▶ DOCUMENT
○ ○ ○ ○ ○
# **Global E-Commerce Transactions Analysis Using Python**


# 2. Data Cleaning & Preprocessing:

In this notebook, we clean and preprocess the global e-commerce dataset to ensure accuracy, consistency, and readiness for advanced analysis.

---

In [None]:
# Libraries:

import pandas as pd
import numpy as np

pd.set_option("display.max_columns", None)

In [None]:
# Dataset:

df = pd.read_csv('Global_E-Commerce_Transactions.csv')
df.head()

In [None]:
# Convert Date Column:

df['Transaction_Date'] = pd.to_datetime(df['Transaction_Date'], format = '%d-%m-%Y')

In [None]:
# Data Type Validation:

df.dtypes

In [None]:
# Missing Value Handling:

df.isnull().sum()

---
"State_Region" missing values replaced with "Not Applicable".

In [None]:
df["State_Region"] = df["State_Region"].fillna("Not Applicable")

---
Customer_Rating: Fill with median.

In [None]:
df["Customer_Rating"] = df["Customer_Rating"].fillna(df["Customer_Rating"].median())

---
Duplicate Removal:

In [None]:
df = df.drop_duplicates()
df.shape

---
Date-Based Features:

In [None]:
df["Year"]  = df["Transaction_Date"].dt.year
df["Month"] = df["Transaction_Date"].dt.month
df["Month_Name"] = df["Transaction_Date"].dt.month_name()
df["Day"] = df["Transaction_Date"].dt.day
df["Weekday"] = df["Transaction_Date"].dt.day_name()

---
Order Value Buckets:

In [None]:
df["Order_Value_Segment"] = pd.cut(
    df["Order_Value_USD"],
    bins = [0, 100, 300, 700, 2000, np.inf],
    labels = ["Low", "Medium", "High", "Premium", "Luxury"]
)

---
IQR Method:

In [None]:
Q1 = df["Order_Value_USD"].quantile(0.25)
○ ○ ○ ○ ○
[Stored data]
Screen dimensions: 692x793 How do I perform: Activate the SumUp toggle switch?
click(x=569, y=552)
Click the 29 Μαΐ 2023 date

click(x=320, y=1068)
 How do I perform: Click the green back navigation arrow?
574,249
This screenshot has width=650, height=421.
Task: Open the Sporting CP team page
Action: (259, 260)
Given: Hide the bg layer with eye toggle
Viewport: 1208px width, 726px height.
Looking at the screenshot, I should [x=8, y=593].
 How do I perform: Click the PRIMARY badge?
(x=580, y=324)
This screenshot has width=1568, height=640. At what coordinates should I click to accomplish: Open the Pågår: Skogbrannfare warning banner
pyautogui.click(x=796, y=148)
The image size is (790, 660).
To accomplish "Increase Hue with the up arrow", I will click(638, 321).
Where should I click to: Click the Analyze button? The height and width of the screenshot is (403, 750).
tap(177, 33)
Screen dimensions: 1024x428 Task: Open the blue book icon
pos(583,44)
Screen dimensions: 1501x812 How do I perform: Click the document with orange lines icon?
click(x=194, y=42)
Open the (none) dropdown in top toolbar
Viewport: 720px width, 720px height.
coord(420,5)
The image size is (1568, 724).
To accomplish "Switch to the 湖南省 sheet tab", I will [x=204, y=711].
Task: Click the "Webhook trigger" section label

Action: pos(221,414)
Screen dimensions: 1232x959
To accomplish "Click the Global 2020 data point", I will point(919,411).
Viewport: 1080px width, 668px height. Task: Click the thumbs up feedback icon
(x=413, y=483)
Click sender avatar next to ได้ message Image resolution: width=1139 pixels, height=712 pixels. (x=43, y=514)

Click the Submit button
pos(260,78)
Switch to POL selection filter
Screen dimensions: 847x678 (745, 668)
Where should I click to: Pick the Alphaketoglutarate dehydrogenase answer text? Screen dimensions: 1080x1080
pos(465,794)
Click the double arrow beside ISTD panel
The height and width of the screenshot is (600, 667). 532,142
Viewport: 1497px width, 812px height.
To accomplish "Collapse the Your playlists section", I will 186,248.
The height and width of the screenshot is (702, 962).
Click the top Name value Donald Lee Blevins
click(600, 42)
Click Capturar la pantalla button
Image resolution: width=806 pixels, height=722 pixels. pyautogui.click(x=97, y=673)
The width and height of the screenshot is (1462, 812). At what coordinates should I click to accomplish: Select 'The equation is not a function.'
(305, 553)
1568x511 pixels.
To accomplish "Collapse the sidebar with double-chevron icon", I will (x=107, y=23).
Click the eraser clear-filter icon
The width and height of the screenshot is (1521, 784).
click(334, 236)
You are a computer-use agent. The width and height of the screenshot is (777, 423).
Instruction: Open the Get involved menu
○ ○ ○ ○ ○
▶ TASK REQUIREMENTS
Write out the stretch of the data-cleaning notebook from "# 2. Data Cleaning" through "for advanced analysis.". None of the records are needed for this work.

▶ IN RESPONSE
# 2. Data Cleaning & Preprocessing:

In this notebook, we clean and preprocess the global e-commerce dataset to ensure accuracy, consistency, and readiness for advanced analysis.